As soon as she was free, Esther put on her hat and coat and joined Roger in the car outside. Once alone with him she somewhat reluctantly let him draw out of her exactly what had occurred that morning.

"I can't in the least understand what it was she was so furious about," she ended.

After a short silence Roger said:

"I can. In fact, I was perfectly sure she was going to kick up a hell of a row. Forgive the language! I warned my father she would."

He stopped, deliberating with a frown on his face, as though wondering how much to disclose. At last he went on with sudden resolution:

"There's no reason why I shouldn't tell you. I feel as if I'd known you quite long enough, somehow…. You see, my father recently decided to appoint me trustee of all his property. It happens to give me a good deal of power over ThÉrÈse when he dies, or rather not so much power, in actual fact, as knowledge of her movements. She knows it to be a pure formality. I should never interfere with her, but—she hates the idea. That's all."
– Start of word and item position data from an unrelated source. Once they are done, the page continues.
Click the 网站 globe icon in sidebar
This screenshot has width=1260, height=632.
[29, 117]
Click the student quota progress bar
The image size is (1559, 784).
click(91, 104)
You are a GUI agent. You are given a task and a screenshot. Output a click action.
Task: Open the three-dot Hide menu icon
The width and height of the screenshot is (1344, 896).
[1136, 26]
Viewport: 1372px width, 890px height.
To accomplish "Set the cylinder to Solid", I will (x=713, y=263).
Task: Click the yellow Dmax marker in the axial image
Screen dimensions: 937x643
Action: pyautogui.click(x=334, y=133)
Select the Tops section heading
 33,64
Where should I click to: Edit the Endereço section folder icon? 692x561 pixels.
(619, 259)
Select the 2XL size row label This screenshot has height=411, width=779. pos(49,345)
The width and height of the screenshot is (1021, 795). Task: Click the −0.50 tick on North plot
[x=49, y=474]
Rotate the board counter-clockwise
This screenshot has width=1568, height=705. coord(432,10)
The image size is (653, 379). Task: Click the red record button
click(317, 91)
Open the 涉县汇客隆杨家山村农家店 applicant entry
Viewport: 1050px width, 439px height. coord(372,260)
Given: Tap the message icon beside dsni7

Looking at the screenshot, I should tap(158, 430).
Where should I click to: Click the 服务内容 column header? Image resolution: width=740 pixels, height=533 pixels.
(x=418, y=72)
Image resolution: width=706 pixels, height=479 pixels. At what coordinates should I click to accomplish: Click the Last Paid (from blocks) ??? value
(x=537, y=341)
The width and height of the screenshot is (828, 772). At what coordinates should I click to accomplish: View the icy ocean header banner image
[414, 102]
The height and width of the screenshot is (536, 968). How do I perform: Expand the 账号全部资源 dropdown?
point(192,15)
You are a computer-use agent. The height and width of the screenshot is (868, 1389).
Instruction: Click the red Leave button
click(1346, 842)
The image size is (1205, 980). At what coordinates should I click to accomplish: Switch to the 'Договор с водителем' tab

"Oh!" exclaimed Esther, somewhat blankly.

"You see," he went on with a shrug, "indeed, it's possible you've noticed it, she doesn't find me very sympathetic. She'd hate to have any dealings with me."

"But as much as that? If you'd seen how furious she was——"

"I can imagine it. Yes, quite as much as that. I'm afraid I'm a very sharp thorn in her flesh."

"But you wouldn't try to—to——"

"To restrain her? Lord, no! The position's as detestable to me as to her. I don't want to be compelled to know what she does with her money. However, I'm hoping to have another go at the old man when he's in a more reasonable frame of mind. He's as stubborn as a donkey now."

She nodded with a rueful laugh and said:

"I'm afraid your stepmother is going to hate me most awfully from now on. Still, I couldn't stand by and allow her to go for the poor old man like that. Why, she was like a tigress!"

She stopped, looking as though afraid she had committed an indiscretion.

"Oh, don't apologise; facts are facts. I'm only sorry you had to come up against this unpleasant one. You were absolutely in the right, so you have nothing to worry about."

"I shall be uncomfortable, though. It puts me in an awkward position."

"Never mind. It looks now as if she's made up her mind to be laid up for a bit, so you won't have to see her."

She looked at him curiously.

"What do you mean—made up her mind?"

"Well, isn't that what a hysterical woman usually does when she wants to get sympathy and put other people in the wrong? It's an old trick. What do you think?"

"I don't know," she answered slowly. "Anyhow, the doctor is taking it seriously. He's given her an injection of anti-toxin for typhoid."

"And why not? He must earn his money. Besides, it won't do her any harm."

She smiled doubtfully.

"She really does look ill," she said.

"And so would you if you'd been in a couple of rages like hers within twelve hours," he retorted quickly, then, as though he had committed himself, changed the current of thought suddenly. "What a conscientious child you are, Esther," he said, smiling at her; "you won't let me abuse anyone, will you? I say, will you let me call you by your first name? It seems so——"

He had been regarding her with a closer attention than any driver should give to his companion. The result was a violent swerve to the far side of the road, barely missing a lamp-post.

"Good God! What's the fool about?"

Esther screamed, starting to her feet. They had only just avoided cutting short the life of an ill-starred pedestrian who was in the act of crossing diagonally to a small cafe. The wayfarer stood in the middle of the road, hurling imprecations in the choicest argot at Roger, while a waiter in a dirty apron and two seedy guests on the sidewalk joined him ardently. Ignoring the abuse with lofty scorn, Roger was proceeding on his way when Esther clutched his arm.

"Stop please, stop! I want to speak to that man. He's a friend of mine!"

She laughed as, completely astonished, Roger obeyed her command and brought the car to a halt.